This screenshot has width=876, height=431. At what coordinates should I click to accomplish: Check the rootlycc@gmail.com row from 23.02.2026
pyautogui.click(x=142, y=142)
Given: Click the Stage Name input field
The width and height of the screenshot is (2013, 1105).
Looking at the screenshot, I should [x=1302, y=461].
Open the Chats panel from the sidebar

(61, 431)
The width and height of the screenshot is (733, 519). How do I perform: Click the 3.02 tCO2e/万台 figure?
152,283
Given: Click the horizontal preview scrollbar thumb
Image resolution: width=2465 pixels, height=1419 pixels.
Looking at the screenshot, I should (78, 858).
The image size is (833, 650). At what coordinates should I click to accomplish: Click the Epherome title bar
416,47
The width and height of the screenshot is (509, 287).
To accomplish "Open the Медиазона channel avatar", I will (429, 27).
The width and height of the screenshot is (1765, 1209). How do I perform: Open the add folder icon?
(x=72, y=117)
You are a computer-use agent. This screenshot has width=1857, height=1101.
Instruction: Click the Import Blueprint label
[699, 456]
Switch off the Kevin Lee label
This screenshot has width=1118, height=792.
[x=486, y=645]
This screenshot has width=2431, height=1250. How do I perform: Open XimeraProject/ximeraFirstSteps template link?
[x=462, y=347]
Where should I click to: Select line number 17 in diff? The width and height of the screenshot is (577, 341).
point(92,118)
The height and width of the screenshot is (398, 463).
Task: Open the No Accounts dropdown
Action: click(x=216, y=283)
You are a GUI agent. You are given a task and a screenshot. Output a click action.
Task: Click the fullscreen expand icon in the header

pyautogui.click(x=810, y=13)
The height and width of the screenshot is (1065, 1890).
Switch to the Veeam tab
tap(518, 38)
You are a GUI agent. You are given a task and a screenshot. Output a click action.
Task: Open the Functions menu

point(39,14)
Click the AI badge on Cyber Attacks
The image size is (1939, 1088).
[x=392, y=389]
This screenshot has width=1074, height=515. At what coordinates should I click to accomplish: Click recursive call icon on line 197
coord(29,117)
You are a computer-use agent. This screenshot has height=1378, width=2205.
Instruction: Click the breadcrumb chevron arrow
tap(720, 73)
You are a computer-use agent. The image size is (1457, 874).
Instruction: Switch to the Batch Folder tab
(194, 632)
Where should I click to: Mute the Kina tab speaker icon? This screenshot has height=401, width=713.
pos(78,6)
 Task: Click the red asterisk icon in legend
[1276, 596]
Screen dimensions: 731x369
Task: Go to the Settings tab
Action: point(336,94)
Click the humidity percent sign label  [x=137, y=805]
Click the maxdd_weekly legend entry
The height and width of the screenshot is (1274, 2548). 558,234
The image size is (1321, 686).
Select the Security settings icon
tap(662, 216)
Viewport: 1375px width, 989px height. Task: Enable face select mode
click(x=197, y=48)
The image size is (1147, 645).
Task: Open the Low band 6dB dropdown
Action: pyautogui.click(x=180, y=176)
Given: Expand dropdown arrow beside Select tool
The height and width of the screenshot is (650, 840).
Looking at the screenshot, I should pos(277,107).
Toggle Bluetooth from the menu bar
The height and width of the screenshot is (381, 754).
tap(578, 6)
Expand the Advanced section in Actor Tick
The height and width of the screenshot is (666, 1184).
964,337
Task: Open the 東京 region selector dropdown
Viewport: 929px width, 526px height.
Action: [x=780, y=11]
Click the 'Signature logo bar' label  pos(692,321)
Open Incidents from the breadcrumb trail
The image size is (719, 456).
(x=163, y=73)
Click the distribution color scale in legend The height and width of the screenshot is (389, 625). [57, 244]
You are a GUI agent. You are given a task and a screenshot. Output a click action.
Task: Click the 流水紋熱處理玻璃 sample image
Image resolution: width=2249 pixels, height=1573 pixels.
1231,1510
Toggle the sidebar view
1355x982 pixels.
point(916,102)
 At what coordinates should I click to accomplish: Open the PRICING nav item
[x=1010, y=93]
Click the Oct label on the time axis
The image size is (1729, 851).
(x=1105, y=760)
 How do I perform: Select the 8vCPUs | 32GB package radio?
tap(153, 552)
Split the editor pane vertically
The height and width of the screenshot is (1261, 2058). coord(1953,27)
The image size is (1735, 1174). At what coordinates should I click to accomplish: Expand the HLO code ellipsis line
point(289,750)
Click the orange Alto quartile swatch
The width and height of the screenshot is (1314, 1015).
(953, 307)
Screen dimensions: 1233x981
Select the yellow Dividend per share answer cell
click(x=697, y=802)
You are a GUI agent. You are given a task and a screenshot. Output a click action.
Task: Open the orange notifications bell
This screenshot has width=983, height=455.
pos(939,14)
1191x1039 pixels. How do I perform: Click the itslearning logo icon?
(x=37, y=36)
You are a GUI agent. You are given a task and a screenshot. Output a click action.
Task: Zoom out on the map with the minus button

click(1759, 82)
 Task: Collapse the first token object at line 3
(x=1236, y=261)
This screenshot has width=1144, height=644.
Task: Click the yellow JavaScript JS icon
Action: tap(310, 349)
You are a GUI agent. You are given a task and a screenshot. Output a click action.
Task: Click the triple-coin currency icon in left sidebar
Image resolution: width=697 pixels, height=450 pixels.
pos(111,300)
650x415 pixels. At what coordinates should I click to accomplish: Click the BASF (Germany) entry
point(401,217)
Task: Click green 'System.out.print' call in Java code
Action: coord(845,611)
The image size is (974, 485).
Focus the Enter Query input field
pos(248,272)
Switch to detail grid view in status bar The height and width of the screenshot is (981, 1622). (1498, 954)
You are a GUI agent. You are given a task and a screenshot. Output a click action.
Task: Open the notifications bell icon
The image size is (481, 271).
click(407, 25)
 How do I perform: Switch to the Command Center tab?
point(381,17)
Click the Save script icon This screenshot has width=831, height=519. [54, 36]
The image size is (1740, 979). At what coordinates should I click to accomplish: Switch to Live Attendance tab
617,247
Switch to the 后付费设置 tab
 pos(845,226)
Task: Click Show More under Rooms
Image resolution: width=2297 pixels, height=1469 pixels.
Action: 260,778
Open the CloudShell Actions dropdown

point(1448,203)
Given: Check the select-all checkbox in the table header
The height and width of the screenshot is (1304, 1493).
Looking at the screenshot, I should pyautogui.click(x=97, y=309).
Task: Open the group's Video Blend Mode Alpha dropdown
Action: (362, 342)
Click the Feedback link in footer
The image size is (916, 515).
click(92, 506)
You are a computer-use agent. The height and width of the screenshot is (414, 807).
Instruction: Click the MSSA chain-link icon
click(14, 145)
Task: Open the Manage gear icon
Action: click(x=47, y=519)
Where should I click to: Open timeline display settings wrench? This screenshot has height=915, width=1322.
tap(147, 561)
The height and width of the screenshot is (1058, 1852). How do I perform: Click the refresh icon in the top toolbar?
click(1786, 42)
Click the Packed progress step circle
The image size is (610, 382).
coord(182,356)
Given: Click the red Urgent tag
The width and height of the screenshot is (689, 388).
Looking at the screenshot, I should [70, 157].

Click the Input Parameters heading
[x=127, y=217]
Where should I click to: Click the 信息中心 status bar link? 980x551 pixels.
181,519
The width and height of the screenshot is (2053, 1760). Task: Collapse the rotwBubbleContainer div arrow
-------------------------
■ WORK ORDER
Write out the whole listing verbatim.

■ ANSWER TO THIS PROBLEM
This screenshot has width=876, height=431. At what coordinates should I click to accomplish: Check the rootlycc@gmail.com row from 23.02.2026
pyautogui.click(x=142, y=142)
Given: Click the Stage Name input field
The width and height of the screenshot is (2013, 1105).
Looking at the screenshot, I should [x=1302, y=461].
Open the Chats panel from the sidebar

(61, 431)
The width and height of the screenshot is (733, 519). How do I perform: Click the 3.02 tCO2e/万台 figure?
152,283
Given: Click the horizontal preview scrollbar thumb
Image resolution: width=2465 pixels, height=1419 pixels.
Looking at the screenshot, I should (78, 858).
The image size is (833, 650). At what coordinates should I click to accomplish: Click the Epherome title bar
416,47
The width and height of the screenshot is (509, 287).
To accomplish "Open the Медиазона channel avatar", I will (429, 27).
The width and height of the screenshot is (1765, 1209). How do I perform: Open the add folder icon?
(x=72, y=117)
You are a computer-use agent. This screenshot has width=1857, height=1101.
Instruction: Click the Import Blueprint label
[699, 456]
Switch off the Kevin Lee label
This screenshot has width=1118, height=792.
[x=486, y=645]
This screenshot has width=2431, height=1250. How do I perform: Open XimeraProject/ximeraFirstSteps template link?
[x=462, y=347]
Where should I click to: Select line number 17 in diff? The width and height of the screenshot is (577, 341).
point(92,118)
The height and width of the screenshot is (398, 463).
Task: Open the No Accounts dropdown
Action: click(x=216, y=283)
You are a GUI agent. You are given a task and a screenshot. Output a click action.
Task: Click the fullscreen expand icon in the header

pyautogui.click(x=810, y=13)
The height and width of the screenshot is (1065, 1890).
Switch to the Veeam tab
tap(518, 38)
You are a GUI agent. You are given a task and a screenshot. Output a click action.
Task: Open the Functions menu

point(39,14)
Click the AI badge on Cyber Attacks
The image size is (1939, 1088).
[x=392, y=389]
This screenshot has width=1074, height=515. At what coordinates should I click to accomplish: Click recursive call icon on line 197
coord(29,117)
You are a computer-use agent. This screenshot has height=1378, width=2205.
Instruction: Click the breadcrumb chevron arrow
tap(720, 73)
You are a computer-use agent. The image size is (1457, 874).
Instruction: Switch to the Batch Folder tab
(194, 632)
Where should I click to: Mute the Kina tab speaker icon? This screenshot has height=401, width=713.
pos(78,6)
 Task: Click the red asterisk icon in legend
[1276, 596]
Screen dimensions: 731x369
Task: Go to the Settings tab
Action: point(336,94)
Click the humidity percent sign label  [x=137, y=805]
Click the maxdd_weekly legend entry
The height and width of the screenshot is (1274, 2548). 558,234
The image size is (1321, 686).
Select the Security settings icon
tap(662, 216)
Viewport: 1375px width, 989px height. Task: Enable face select mode
click(x=197, y=48)
The image size is (1147, 645).
Task: Open the Low band 6dB dropdown
Action: pyautogui.click(x=180, y=176)
Given: Expand dropdown arrow beside Select tool
The height and width of the screenshot is (650, 840).
Looking at the screenshot, I should pos(277,107).
Toggle Bluetooth from the menu bar
The height and width of the screenshot is (381, 754).
tap(578, 6)
Expand the Advanced section in Actor Tick
The height and width of the screenshot is (666, 1184).
964,337
Task: Open the 東京 region selector dropdown
Viewport: 929px width, 526px height.
Action: [x=780, y=11]
Click the 'Signature logo bar' label  pos(692,321)
Open Incidents from the breadcrumb trail
The image size is (719, 456).
(x=163, y=73)
Click the distribution color scale in legend The height and width of the screenshot is (389, 625). [57, 244]
You are a GUI agent. You are given a task and a screenshot. Output a click action.
Task: Click the 流水紋熱處理玻璃 sample image
Image resolution: width=2249 pixels, height=1573 pixels.
1231,1510
Toggle the sidebar view
1355x982 pixels.
point(916,102)
 At what coordinates should I click to accomplish: Open the PRICING nav item
[x=1010, y=93]
Click the Oct label on the time axis
The image size is (1729, 851).
(x=1105, y=760)
 How do I perform: Select the 8vCPUs | 32GB package radio?
tap(153, 552)
Split the editor pane vertically
The height and width of the screenshot is (1261, 2058). coord(1953,27)
The image size is (1735, 1174). At what coordinates should I click to accomplish: Expand the HLO code ellipsis line
point(289,750)
Click the orange Alto quartile swatch
The width and height of the screenshot is (1314, 1015).
(953, 307)
Screen dimensions: 1233x981
Select the yellow Dividend per share answer cell
click(x=697, y=802)
You are a GUI agent. You are given a task and a screenshot. Output a click action.
Task: Open the orange notifications bell
This screenshot has width=983, height=455.
pos(939,14)
1191x1039 pixels. How do I perform: Click the itslearning logo icon?
(x=37, y=36)
You are a GUI agent. You are given a task and a screenshot. Output a click action.
Task: Zoom out on the map with the minus button

click(1759, 82)
 Task: Collapse the first token object at line 3
(x=1236, y=261)
This screenshot has width=1144, height=644.
Task: Click the yellow JavaScript JS icon
Action: tap(310, 349)
You are a GUI agent. You are given a task and a screenshot. Output a click action.
Task: Click the triple-coin currency icon in left sidebar
Image resolution: width=697 pixels, height=450 pixels.
pos(111,300)
650x415 pixels. At what coordinates should I click to accomplish: Click the BASF (Germany) entry
point(401,217)
Task: Click green 'System.out.print' call in Java code
Action: coord(845,611)
The image size is (974, 485).
Focus the Enter Query input field
pos(248,272)
Switch to detail grid view in status bar The height and width of the screenshot is (981, 1622). (1498, 954)
You are a GUI agent. You are given a task and a screenshot. Output a click action.
Task: Open the notifications bell icon
The image size is (481, 271).
click(407, 25)
 How do I perform: Switch to the Command Center tab?
point(381,17)
Click the Save script icon This screenshot has width=831, height=519. [54, 36]
The image size is (1740, 979). At what coordinates should I click to accomplish: Switch to Live Attendance tab
617,247
Switch to the 后付费设置 tab
 pos(845,226)
Task: Click Show More under Rooms
Image resolution: width=2297 pixels, height=1469 pixels.
Action: 260,778
Open the CloudShell Actions dropdown

point(1448,203)
Given: Check the select-all checkbox in the table header
The height and width of the screenshot is (1304, 1493).
Looking at the screenshot, I should pyautogui.click(x=97, y=309).
Task: Open the group's Video Blend Mode Alpha dropdown
Action: (362, 342)
Click the Feedback link in footer
The image size is (916, 515).
click(92, 506)
You are a computer-use agent. The height and width of the screenshot is (414, 807).
Instruction: Click the MSSA chain-link icon
click(14, 145)
Task: Open the Manage gear icon
Action: click(x=47, y=519)
Where should I click to: Open timeline display settings wrench? This screenshot has height=915, width=1322.
tap(147, 561)
The height and width of the screenshot is (1058, 1852). How do I perform: Click the refresh icon in the top toolbar?
click(1786, 42)
Click the Packed progress step circle
The image size is (610, 382).
coord(182,356)
Given: Click the red Urgent tag
The width and height of the screenshot is (689, 388).
Looking at the screenshot, I should [70, 157].

Click the Input Parameters heading
[x=127, y=217]
Where should I click to: Click the 信息中心 status bar link? 980x551 pixels.
181,519
The width and height of the screenshot is (2053, 1760). Task: Collapse the rotwBubbleContainer div arrow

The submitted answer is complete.